Today I took a chance and entered a place that only the brave dare risk.... the kitchen cupboards. For those of you who do not believe in Black Magic and the dark arts, trust me, it exists; I found a box of it stashed away at the back, all covered in dust and with a sell by date of some time in 1998, I was quite surprised that it hadn't walked out on its own. My mother's kitchen is living proof that the space/time continuum is real.

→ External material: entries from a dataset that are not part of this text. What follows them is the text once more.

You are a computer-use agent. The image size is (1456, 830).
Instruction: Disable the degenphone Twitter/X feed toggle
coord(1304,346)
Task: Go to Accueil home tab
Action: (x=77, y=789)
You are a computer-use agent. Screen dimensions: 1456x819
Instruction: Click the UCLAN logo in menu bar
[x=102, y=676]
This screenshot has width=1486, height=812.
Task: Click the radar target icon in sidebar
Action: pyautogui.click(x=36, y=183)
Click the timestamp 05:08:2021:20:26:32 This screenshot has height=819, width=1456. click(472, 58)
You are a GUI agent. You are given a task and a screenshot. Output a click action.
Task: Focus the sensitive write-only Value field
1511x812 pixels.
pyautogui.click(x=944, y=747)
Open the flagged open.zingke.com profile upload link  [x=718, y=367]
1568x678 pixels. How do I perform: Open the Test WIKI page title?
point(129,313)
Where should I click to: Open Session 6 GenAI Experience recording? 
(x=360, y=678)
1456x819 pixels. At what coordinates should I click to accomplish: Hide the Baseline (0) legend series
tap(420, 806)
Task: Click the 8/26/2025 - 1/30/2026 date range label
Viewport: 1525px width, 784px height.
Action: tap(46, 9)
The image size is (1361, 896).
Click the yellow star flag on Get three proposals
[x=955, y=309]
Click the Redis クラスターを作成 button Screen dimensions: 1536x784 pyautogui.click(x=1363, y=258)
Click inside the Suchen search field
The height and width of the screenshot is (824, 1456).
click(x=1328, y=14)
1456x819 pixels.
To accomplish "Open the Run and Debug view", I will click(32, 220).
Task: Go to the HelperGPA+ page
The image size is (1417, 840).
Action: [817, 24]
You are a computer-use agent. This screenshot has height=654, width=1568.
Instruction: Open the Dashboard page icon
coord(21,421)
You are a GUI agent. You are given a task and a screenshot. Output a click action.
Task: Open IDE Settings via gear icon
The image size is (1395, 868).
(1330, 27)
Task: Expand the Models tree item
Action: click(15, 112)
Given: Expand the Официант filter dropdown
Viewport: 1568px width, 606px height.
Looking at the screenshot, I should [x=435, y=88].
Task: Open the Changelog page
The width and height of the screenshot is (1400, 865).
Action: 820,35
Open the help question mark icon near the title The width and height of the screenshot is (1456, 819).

Aside from the nuts that time forgot..... they've been reposing in the corner of the top shelf since at least 1991, and everyone is too scared to tackle them without a back up plan and an armed response unit; we have the sardines that no one is likely to eat, mainly because they're the ones in tomato sauce which nobody likes, the sixteen partially consumed rice packets of every shape, colour and variety, three forgotten packets of biscuits, twelve tins of miscellaneous food stuffs.... and about three hundred different condiments and sauce bottles, some without labels..... kamikaze sauce tasting..... any takers??
However, these are not the only culinary horrors that lurk in my mother's repertoire.... there is the dreaded dusty cupboard with Dad's collection of liquers..... I should perhaps point out that my father passed on over thirty years ago, and prior to that he had very little to do with the liquer cabinet, so you do have to bear in mind that some of them have been there since approximately 1960.... Mercifully, time is a great healer, my mother has, mostly, now forgotten about them. So male guests can heave a huge sigh of relief that they won't be required to tackle a particularly soupy Tia Maria, or a rather pungent cherry brandy, or worst of the lot, the Drambuie, which I promise you is older than I am!
I have been serruptitiously throwing these things out.... It would be a lot quicker and easier if I just hired a skip.... or even a succession of them.